These are chat archives for thunder-project/thunder

1st
Dec 2016
PieterKJ
@PieterKJ
Dec 01 2016 14:12
Hi All. I am completely new to both spark and python and I am trying to perform simple calculations on mydataset. Let's say I have a .csv file of which I want to compute the mean of each column...
The code I used so far is the following:
file1 = sc.textFile("C:/Users/PiKr/Documents/Ordina/Visionworks - sensordata/flat files/testfile.csv").map(lambda x: x.split(",")
dat = td.series.fromrdd(file1, dtype='float64')
First problem here is that the shape is (1000, 6L), so he interprets rows as columns?
I tried something simple like: dat.map(lambda x: x.mean()).toarray()

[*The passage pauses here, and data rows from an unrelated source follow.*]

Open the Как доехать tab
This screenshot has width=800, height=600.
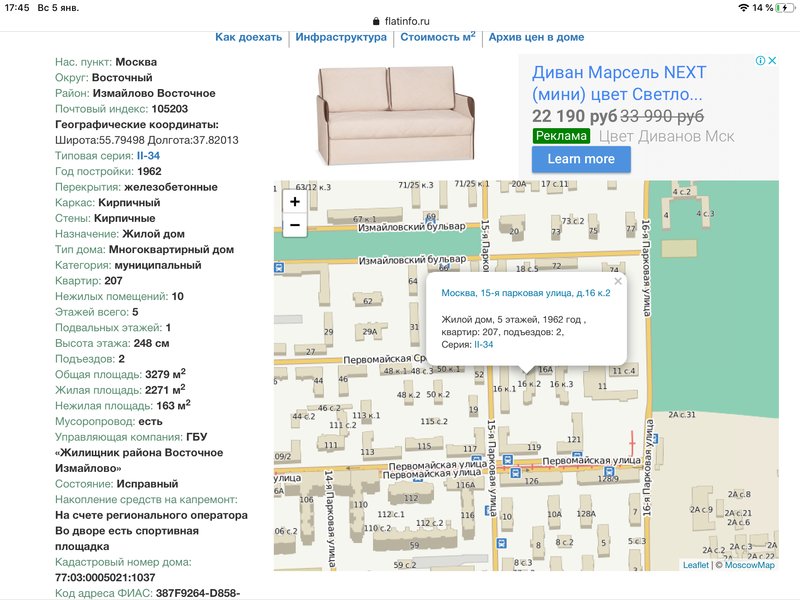click(x=249, y=37)
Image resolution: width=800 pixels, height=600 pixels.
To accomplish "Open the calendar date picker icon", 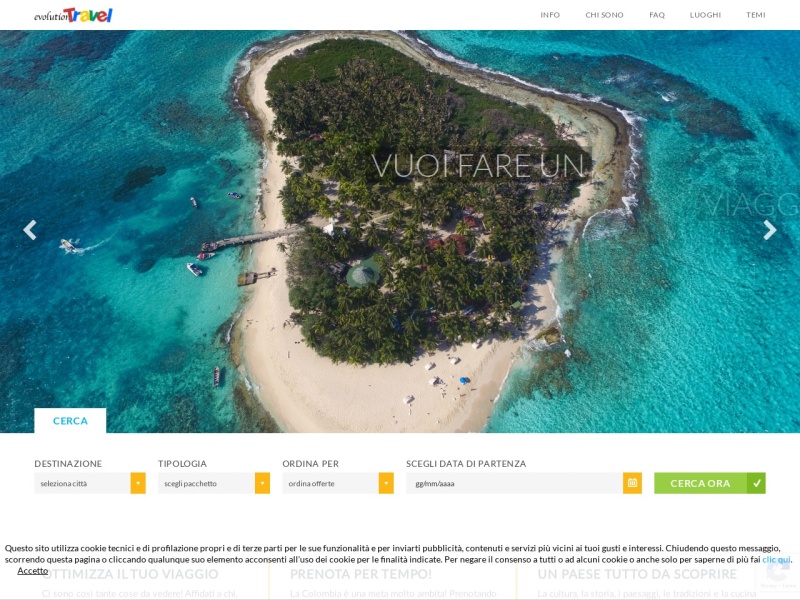I will 632,483.
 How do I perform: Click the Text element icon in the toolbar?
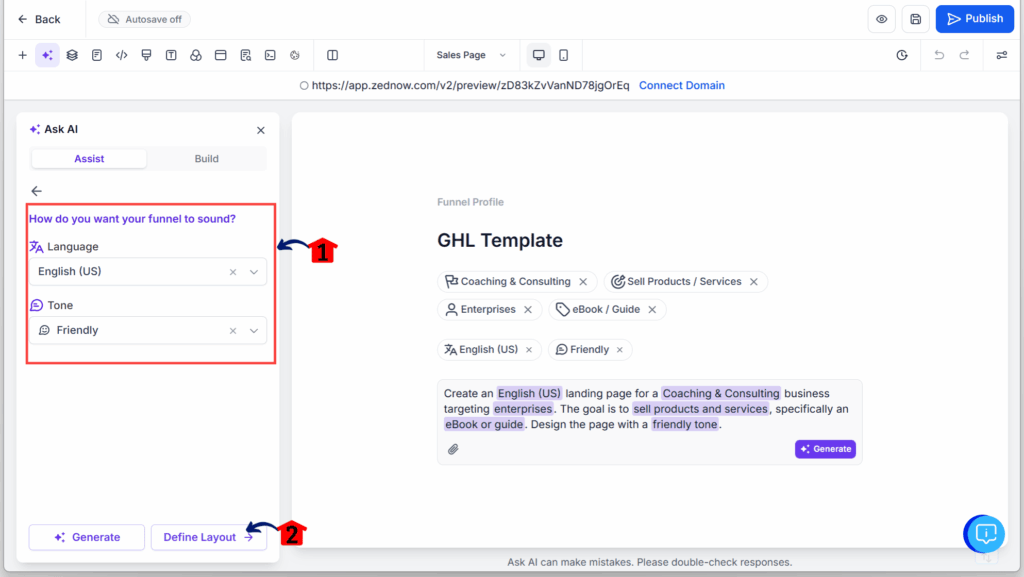pyautogui.click(x=172, y=55)
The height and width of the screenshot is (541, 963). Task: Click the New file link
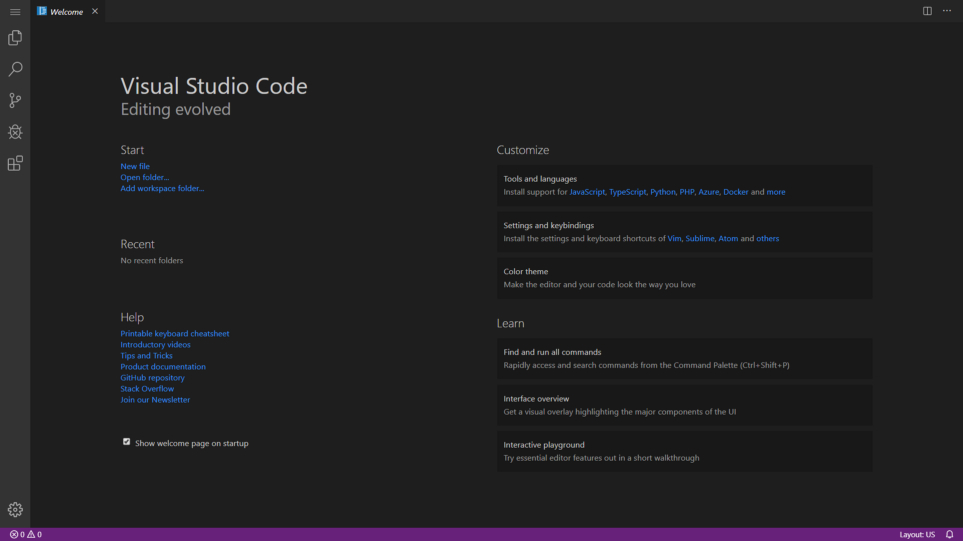(135, 166)
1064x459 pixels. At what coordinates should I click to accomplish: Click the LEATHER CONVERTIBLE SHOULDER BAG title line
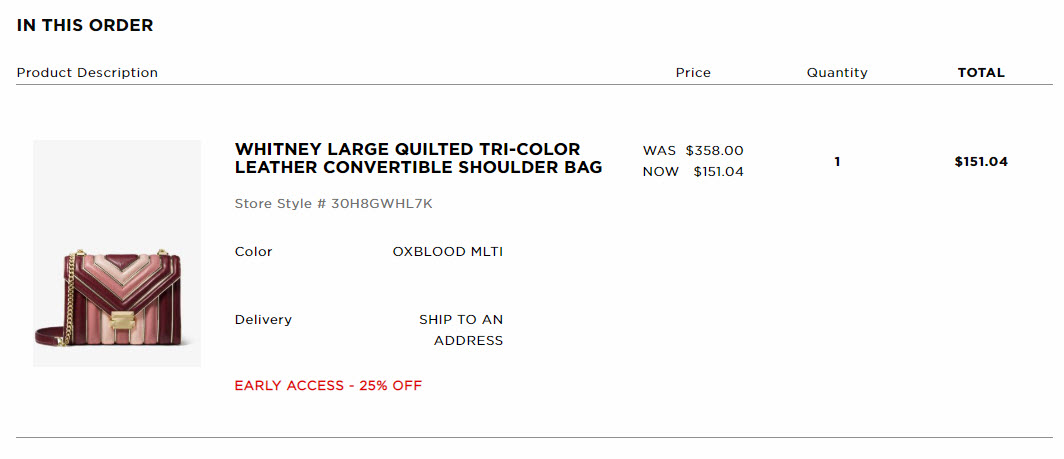click(x=418, y=168)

But this gives the error 'too many values to unpack'
Any halp would be appreciated :)
PieterKJ
@PieterKJ
Dec 01 2016 15:19
I get this error 'too many values to unpack' everytime I try to perform some function like, toarray() or plot()
Davis Bennett
@d-v-b
Dec 01 2016 23:56
@jwittenbach what do I need to do to my series object for this work?
from pyspark.mllib.clustering import KMeans
import thunder as td
KMeans.train(td.series.fromrandom(engine=sc).tordd(), k=2)
ah, now I remember, I can't pass a key-value-pair rdd to KMeans.train()